After serving on the chemistry faculty at Georgia Tech for 20 years, Hernandez moved to Johns Hopkins University in 2016. He has special interests in the dynamics of chemical reactions, transition state theory and non-equilibrium stochastic dynamics. Hernandez describes his area of study as "the interplay between molecular motions — such as reactions or rearrangements — and changes in their environments".

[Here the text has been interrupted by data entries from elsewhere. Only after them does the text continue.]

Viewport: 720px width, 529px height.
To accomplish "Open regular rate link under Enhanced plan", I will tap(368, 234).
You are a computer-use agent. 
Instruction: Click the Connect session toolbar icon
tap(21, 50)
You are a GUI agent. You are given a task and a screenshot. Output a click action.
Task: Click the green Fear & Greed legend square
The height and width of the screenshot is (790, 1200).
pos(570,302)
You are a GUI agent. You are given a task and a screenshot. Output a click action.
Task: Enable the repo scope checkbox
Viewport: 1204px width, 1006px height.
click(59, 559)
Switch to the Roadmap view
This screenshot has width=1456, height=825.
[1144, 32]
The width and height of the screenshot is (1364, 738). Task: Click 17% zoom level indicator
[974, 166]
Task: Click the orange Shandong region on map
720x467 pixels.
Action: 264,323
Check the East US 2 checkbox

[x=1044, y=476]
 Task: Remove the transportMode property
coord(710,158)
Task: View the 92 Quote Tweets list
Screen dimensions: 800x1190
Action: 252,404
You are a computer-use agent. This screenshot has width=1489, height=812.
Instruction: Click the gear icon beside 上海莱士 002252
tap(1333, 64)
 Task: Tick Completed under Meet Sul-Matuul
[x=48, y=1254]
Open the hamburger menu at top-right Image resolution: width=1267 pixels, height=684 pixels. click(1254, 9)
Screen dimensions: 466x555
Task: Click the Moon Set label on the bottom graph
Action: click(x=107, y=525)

==President and Service to the ACS==
Hernandez represented District IV as a Director on the Board of Directors of the American Chemical Society (ACS) for two terms from 2014 to 2019. He was elected to serve in the ACS Presidential Succession from 2025 to 2027. He will serve as the President in 2026 when the ACS will celebrate its sesquicentennial.

==OXIDE==
Hernandez directs a program known as the Open Chemistry Collaborative in Diversity Equity (OXIDE). The program supports research and awareness into issues of diversity within chemistry departments. The program, which Hernandez started when he was at Georgia Tech, was initially funded by the National Science Foundation, National Institutes of Health and U.S. Department of Energy, and later the Sloan Foundation. OXIDE is dedicated to creating changes in science departments by making changes from the top down. This includes creating policies that do not exclude diversity and foster more inclusive environments. In the fall of 2016, the OXIDE program moved to Johns Hopkins.

== Awards ==
Hernandez has received numerous awards for his work in the sciences. Listed below are some of his most well-known awards:

- 1997: CAREER Award, National Science Foundation
- 1999: Cottrell Scholar
- 2004: Fellow, American Association for the Advancement of Science
- 2006–2008: Humboldt Research Fellow
- 2010: Fellow, American Chemical Society
- 2011: Fellow, American Physical Society
- 2011–2013: Vasser Woolley Faculty Fellow
- 2012: Outstanding Service Award, American Chemical Society, Georgia Local Section
- 2013: Diversity Champion Award, Georgia Institute of Technology
- 2014: Award for Encouraging Disadvantaged Students into Careers in the Chemical Sciences, American Chemical Society
- 2015: Diversity Award, Council for Chemical Research
- 2015–2016: Visiting Scholar, Phi Beta Kappa
- 2016: Transformational Research and Excellence in Education Award, Research Corporation for Science Advancement
- 2017: Herty Medal, Georgia Section of the American Chemical Society
- 2020: Cottrell Impact Award

== Notable publications ==
Hernandez is listed as an author on over 100 articles since 1989. Listed below are some of his most cited publications:

- Murphy, C. J.; Vartanian, A. M.; Geiger, F. M.; Hamers, R. J.; Pedersen, J.; Cui, Q.; Haynes, C. L.; Carlson, E. E.; Hernandez, R.; Klaper, R. D.; et al. Biological Responses to Engineered Nanomaterials: Needs for the Next Decade. ACS Cent. Sci. 2015, 1 (3), 117–123.
- Craven, G. T.; Hernandez, R. Lagrangian Descriptors of Thermalized Transition States on Time-Varying Energy Surfaces. Phys. Rev. Lett. 2015, 115 (14), 148301.
- Ulusoy, I. S.; Andrienko, D. A.; Boyd, I. D.; Hernandez, R. Erratum: “Quantum and Quasi-Classical Collisional Dynamics of O _{2} –Ar at High Temperatures” [J. Chem. Phys. 144, 234311 (2016)]. The Journal of Chemical Physics 2016, 145 (23), 239902.
- Junginger, A.; Hernandez, R. Lagrangian Descriptors in Dissipative Systems. Phys. Chem. Chem. Phys. 2016, 18 (44), 30282–30287.
- Cui, Q.; Hernandez, R.; Mason, S. E.; Frauenheim, T.; Pedersen, J. A.; Geiger, F. Sustainable Nanotechnology: Opportunities and Challenges for Theoretical/Computational Studies. J. Phys. Chem. B 2016, 120 (30), 7297–7306.
- Junginger, A.; Hernandez, R. Uncovering the Geometry of Barrierless Reactions Using Lagrangian Descriptors. J. Phys. Chem. B 2016, 120 (8), 1720–1725.
- Craven, G. T.; Junginger, A.; Hernandez, R. Lagrangian Descriptors of Driven Chemical Reaction Manifolds. Phys. Rev. E 2017, 96 (2), 022222.
- Buchman, J. T.; Rahnamoun, A.; Landy, K. M.; Zhang, X.; Vartanian, A. M.; Jacob, L. M.; Murphy, C. J.; Hernandez, R.; Haynes, C. L. Using an Environmentally-Relevant Panel of Gram-Negative Bacteria to Assess the Toxicity of Polyallylamine Hydrochloride-Wrapped Gold Nanoparticles. Environ. Sci.: Nano 2018, 5 (2), 279–288.
- Wu, Meng (2019). "Solution NMR Analysis of Ligand Environment in Quaternary Ammonium-Terminated Self-Assembled Monolayers on Gold Nanoparticles: The Effect of Surface Curvature and Ligand Structure".